Bug 115848 - Stable version of poppler is subject of GLSA

Summary: Stable version of poppler is subject of GLSA

Status:	RESOLVED FIXED

Alias:	None

Product:	Gentoo Security
Classification:	Unclassified
Component:	GLSA Errors (show other bugs)
Hardware:	All Linux

Importance:	High normal (vote)
Assignee:	Gentoo Security

URL:
Whiteboard:
Keywords:

Depends on:	114428
Blocks:
	Show dependency tree

Reported:	2005-12-17 05:28 UTC by Richard Freeman
Modified:	2005-12-17 06:16 UTC (History)
CC List:	0 users

See Also:
Package list:
Runtime testing required:	---

Attachments
Add an attachment (proposed patch, testcase, etc.)

Note You need to log in before you can comment on or make changes to this bug.

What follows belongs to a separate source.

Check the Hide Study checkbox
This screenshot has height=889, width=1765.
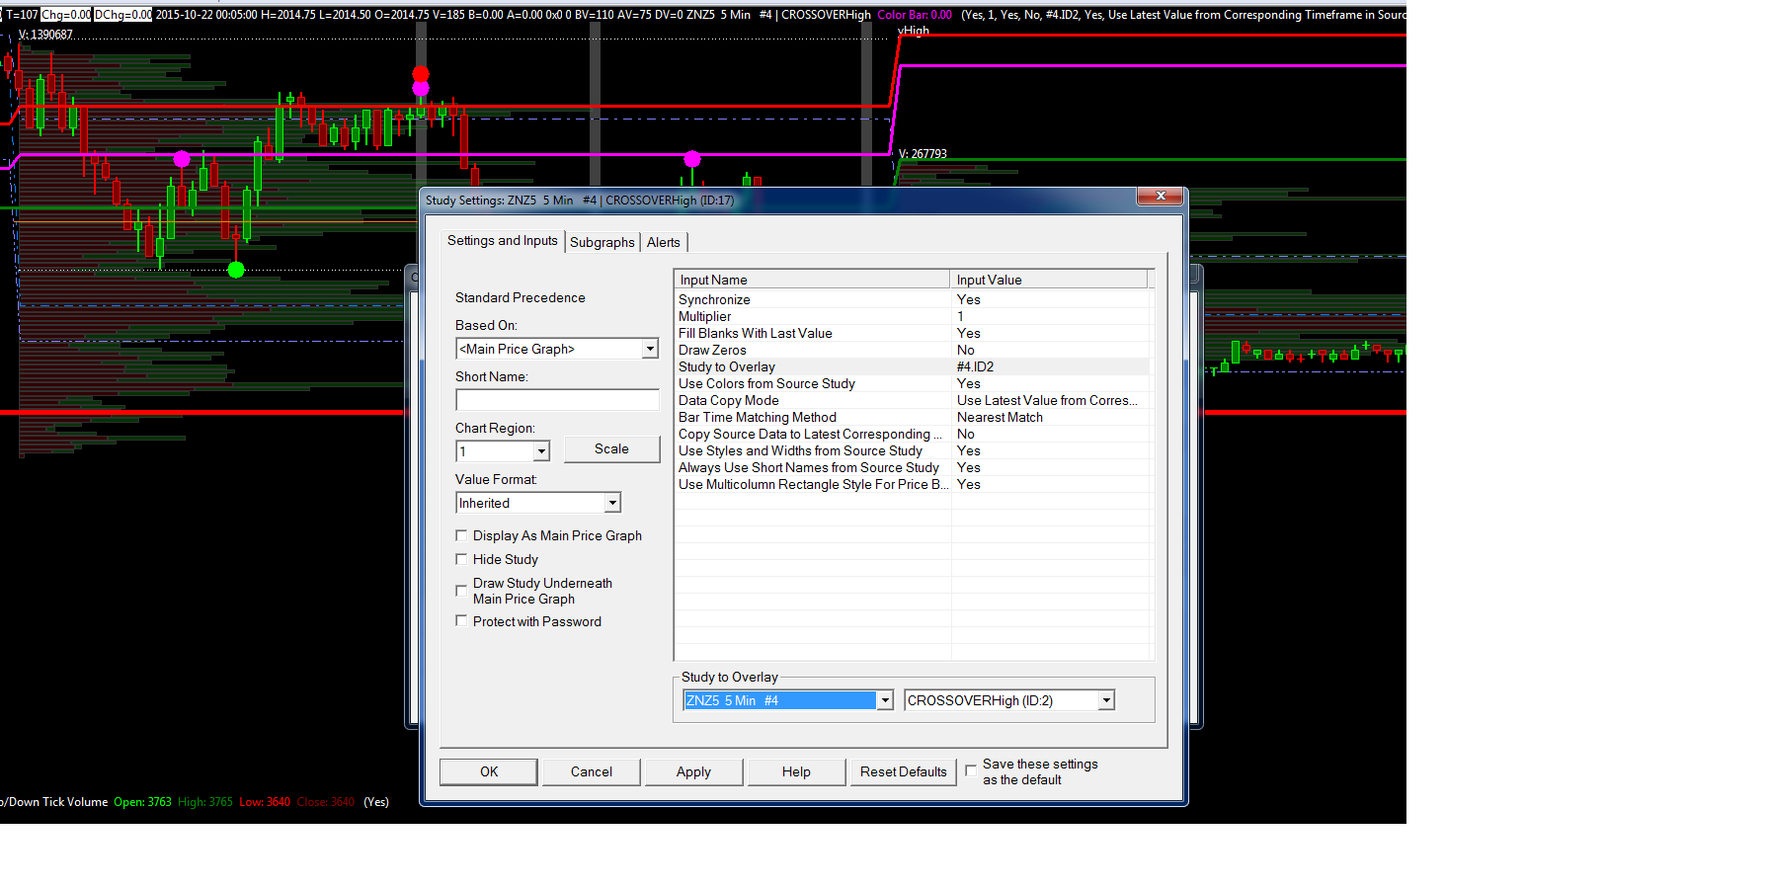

Description Richard Freeman gentoo-dev

2005-12-17 05:28:58 UTC

Not sure if this is a dupe or not - but if there is an open bug to this effect it must be hidden (or not mention poppler in the subject).  On amd64 the current stable version of poppler is 0.3.0-r1, and a recent GLSA (200512-08) indicates all versions < 0.4.2-r1 are vulnerable.  I noticed that the non-vulnerable version is also ~x86.

So, either the GLSA is wrong and there are non-vulnerable lower versions, or the GLSA was released before the fixed version was marked stable on any arch - likely to confuse many an admin (at least those of us who read GLSAs).

Comment 1 Stefan Cornelius (RETIRED) gentoo-dev

2005-12-17 05:49:43 UTC

Yep, you're right: GLSA is wrong and there is a non-vulnerable lower version (0.3.0-r1).

Comment 2 Thierry Carrez (RETIRED) gentoo-dev

2005-12-17 06:00:42 UTC

Fixed in CVS. Should appear in Portage and the website in about 30 minutes.

Comment 3 Jeffrey Forman (RETIRED) gentoo-dev

2005-12-17 06:16:39 UTC

Quick change of platform in bugzilla. Sorry about the email.